Não costumava ser assim. Eu costumava agir diferente. Mas, no meio do caminho algo mudou. Em algum ponto, seus olhares de reprovação já não eram algo que eu pudesse ignorar com o mesmo descaso verdadeiro que eu costumava ter por tudo que viesse dele. Aos poucos meu descaso se tornara forçado, falso. E o que, verdadeiramente me fizera perder o controle daquela vez no refeitório, era a mínima possibilidade de que a justificativa de meu descaso ter se tonado forçado nas últimas semanas, fosse o fato de que, talvez, eu tivesse começado a me importar.

Estremeci de repulsa por aquele pensamento. Me importar com Lupin, com o que ele pensava ou deixava de pensar era bastante para me tirar do sério. E me tirou. Novamente.

''O que foi, Lupin, o gato mordeu sua língua?'' falei com certa rispidez. Agora eu estava de frente para ele, e pude perceber pela primeira vez, que seus olhos haviam assumido um tom avermelhado.

Ele não moveu um músculo. Simplesmente continuou lá, sentado, encarando o nada que estava bem atrás de mim. Eu podia sentir sua relutância. Relutância em olhar dentro dos meus olhos, coisa que nunca havia sido um problema para ele.

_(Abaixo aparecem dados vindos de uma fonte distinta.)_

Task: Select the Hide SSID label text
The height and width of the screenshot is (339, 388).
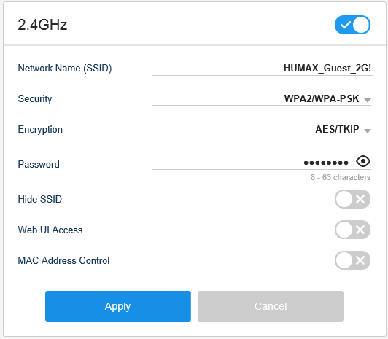Action: point(40,199)
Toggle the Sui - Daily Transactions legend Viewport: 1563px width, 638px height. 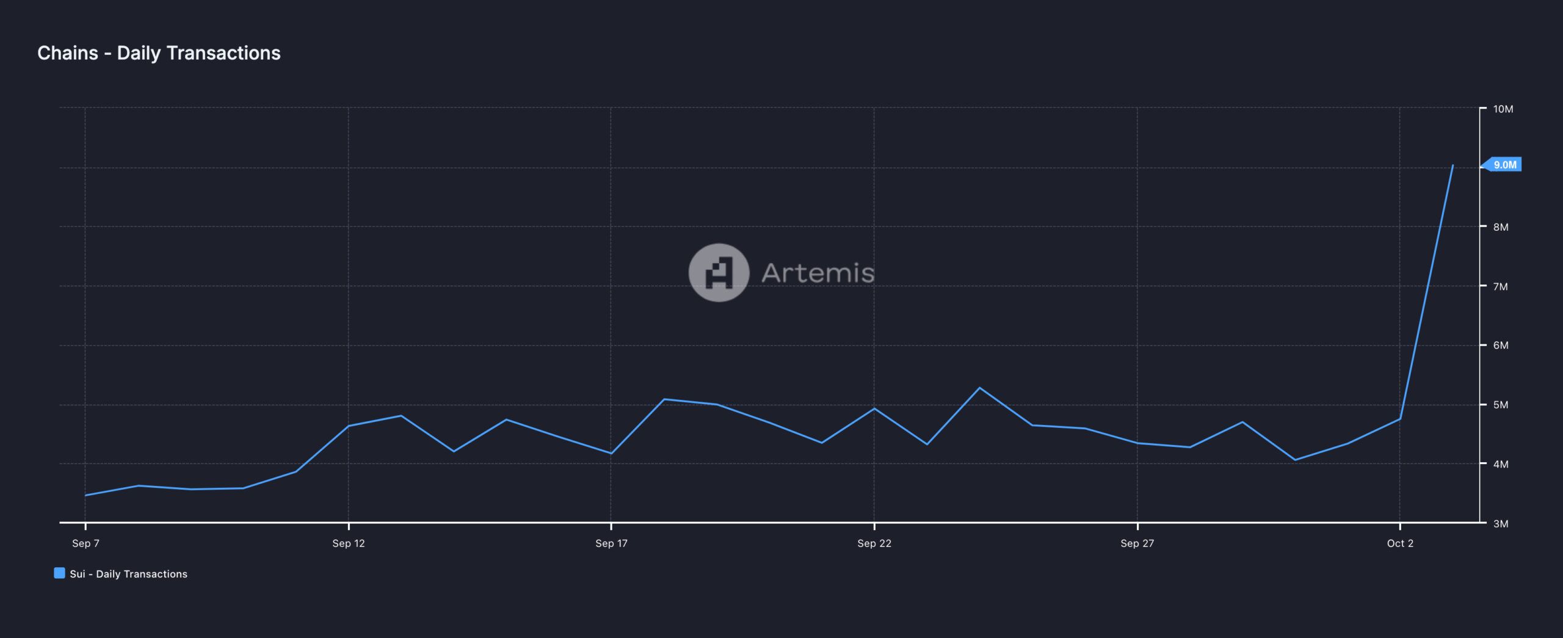(x=121, y=574)
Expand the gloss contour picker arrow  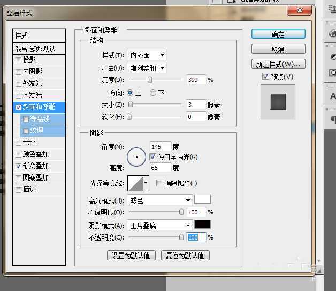point(146,184)
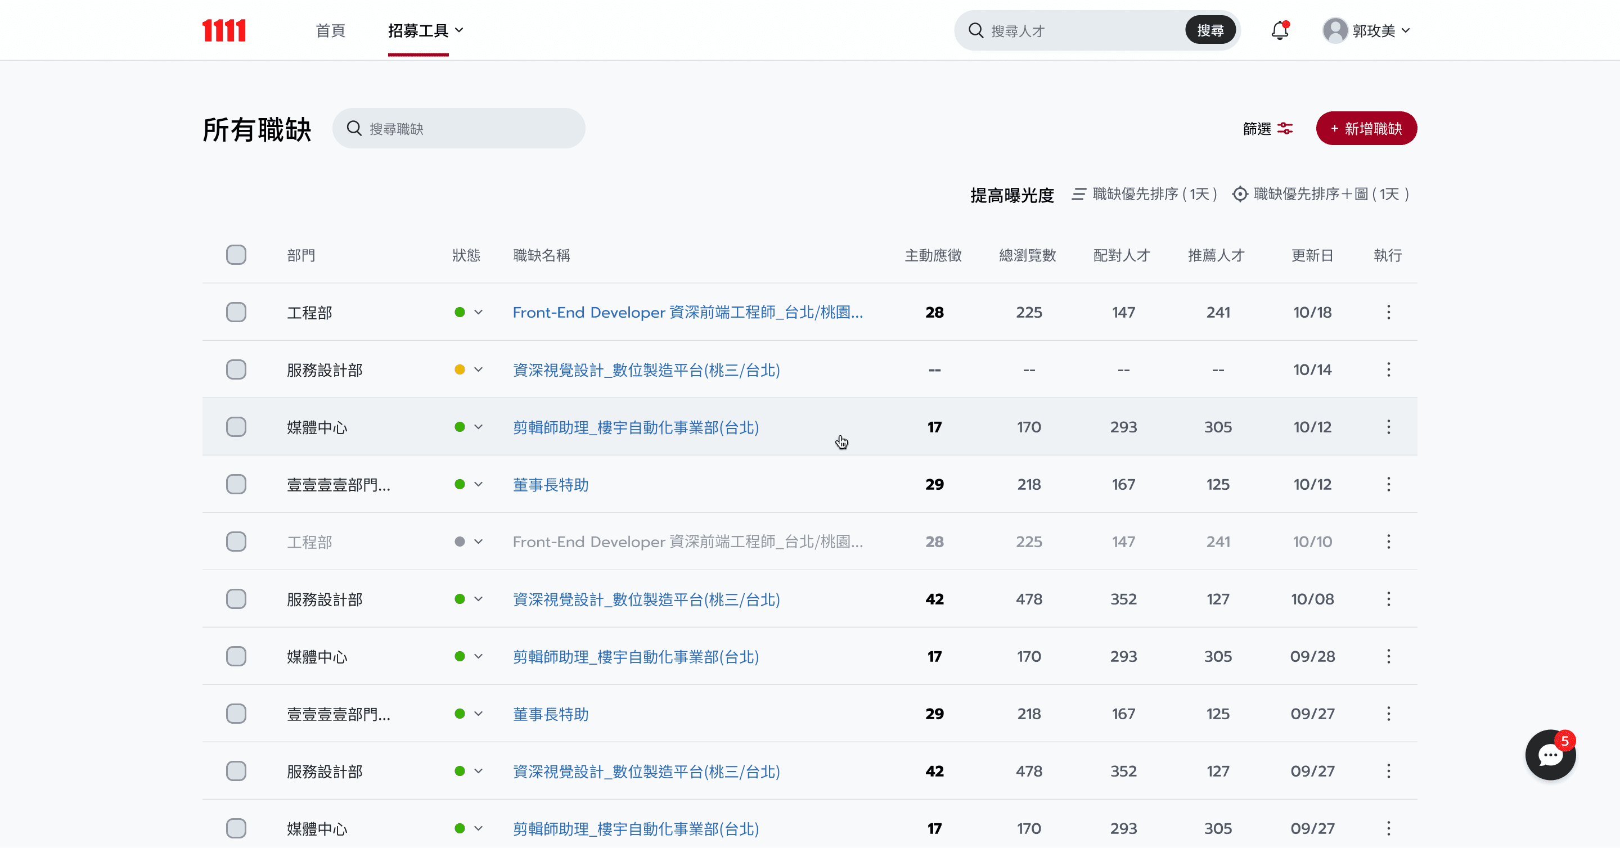This screenshot has height=848, width=1620.
Task: Tick the select-all checkbox in table header
Action: point(236,255)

Com certa agressividade, prendi seu rosto entre minhas mãos, tentando obrigá-lo me olhar. Pela terceira vez naquele dia, seus olhos fugiram de mim. E novamente, tentei obrigá-lo, ainda com seu rosto em minhas mãos, mas agora movendo a mim mesma para fazer com que eu ficasse em seu campo de visão.

''OLHE PARA MIM!'' vociferei.

Lupin fechou os olhos parecendo borbulhar por dentro. Parecia que estava lutando para se controlar, para não responder, para não reagir.

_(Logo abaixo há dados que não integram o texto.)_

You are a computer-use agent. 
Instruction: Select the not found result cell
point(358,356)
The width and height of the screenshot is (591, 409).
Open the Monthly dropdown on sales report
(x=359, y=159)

''Olhe-para-mim.'' falei entre dentes, tentando me controlar.

Lupin afastou minhas mãos, abruptamente e se levantou. Pensei que ele fosse embora, mas ele pareceu de mudar de idéia no meio do caminho e se virou para me olhar. Tive a impressão de que seus olhos estavam mareados. Nunca teria certeza se fora minha imaginação, ou realidade.